“Les époques changent,

 l’amour reste”

Charles Aznavour – Les Plaisirs Démodés

 

Ter gelegenheid  van het 50-jarighuwelijksfeest van Raymonde en Wim.

  ***

Deel 1 – Plus Bleu

Ze ziet het niet. Dat ik naar haar kijk. Ze draagt een blauwe fluwelen jurk. Ze is tweeënzeventig jaar. En de liefste vrouw die ik ken. Zo wil ik me haar blijven herinneren. Zij is mijn moeder.

Plus bleu que le bleu de tes yeux.

 

Deel 2 –Do You Remember?

 

“Johnny is a joker (He’s a bird), a very funny joker (He’s a bird)

But when he jokes my honey (He’s a dog), his joking ain’t so funny (What a dog)

Johnny is a joker as he tried to steal my baby (He’s a bird dog)”

 

Hij stond in het midden. Achter ons. En naast mij stond Erik. Wij hadden alle twee een tennisracket in de hand die als gitaar fungeerde. Dit was nog vóór de tijd van het luchtgitaarspelen. Dat kan iedere boerenlul. Nee. Wij speelden gitaar op een tennisracket. Volgens mij had hij, Maurice dus, bij gebrek aan nog een tennisracket, een badmintonracket. Erik en ik zongen Johnny is a Joker door één denkbeeldige microfoon. Net als Bruce en Little Steven. Wij weken naar achteren om plaats te maken voor Maurice. Hij viel in met He’s a bird. En even later He’s a dog. What a dog. In de originele clip zong een saxofonist deze wat sullig klinkende intermezzi maar Maurice vond een badmintonracket niet op een sax lijken en bovendien was een gitaar een stuk stoerder.

++++++

### WAT TE MAKEN
Schrijf het feestverhaal voor Raymonde en Wim verder, te beginnen na de laatste zin over de saxofonist en de gitaar.

### AANGELEVERDE GEGEVENS
++++++

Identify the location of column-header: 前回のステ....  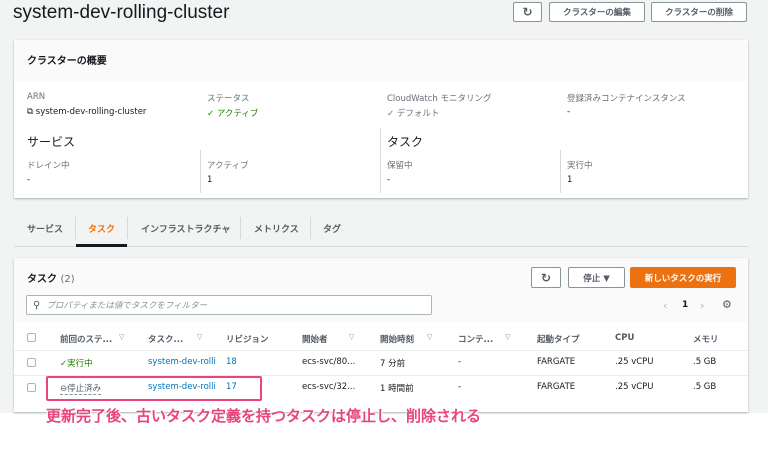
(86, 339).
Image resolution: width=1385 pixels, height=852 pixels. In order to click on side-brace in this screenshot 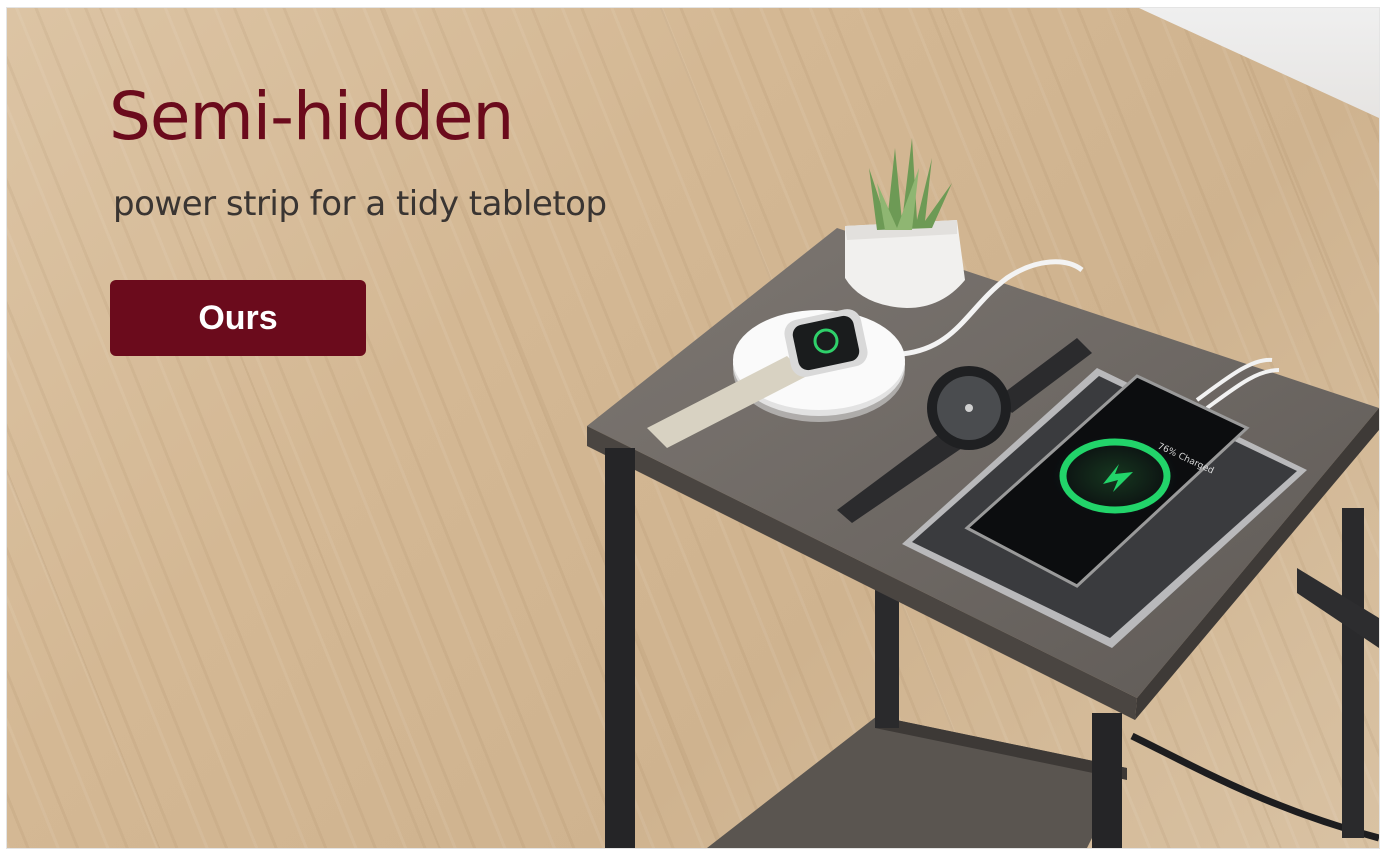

++++++

### JOUW ANTWOORD
De leadplaybackzang was voor Erik. Ik mocht de schreeuwerige zangpartijen  voor mijn rekening nemen. Fonetisch playbackend. Toen al, we schrijven 1977, moest ik mezelf overschreeuwen om mijn gebrek aan talent te verbloemen.

Deze Long Tall Ernie and the Shakers act was een vast ritueel op verjaardagen.

De ooms en tantes klapten altijd mee. Aan vrolijkheid nooit een gebrek aan de Franse kant, ook al was onze act gespeend van welk verrassingseffect dan ook. Het plafond kwam naar beneden. Lucille, you don’t do your daddy’s will. Als zevenjarige geloofde ik letterlijk in mezelf als ik Lucille playbackte en ik was mijn neven dan ook dankbaar dat deze spectaculaire Little Richard passage aan mij was toevertrouwd.

We zouden later gaan samenwonen. Erik, Maurice en ik. De plannen verkeerden in een ver gevorderd stadium. We zouden de hele dag voetballen, gitaarspelen en perenijsjes eten.

Ik kan het niet geloven maar het is echt waar. Het is 9 april 2014. En ze staan naast me.

We hebben te veel op en in te halen. Bovendien moet ik weten wie Sibelis Veranes Morell is.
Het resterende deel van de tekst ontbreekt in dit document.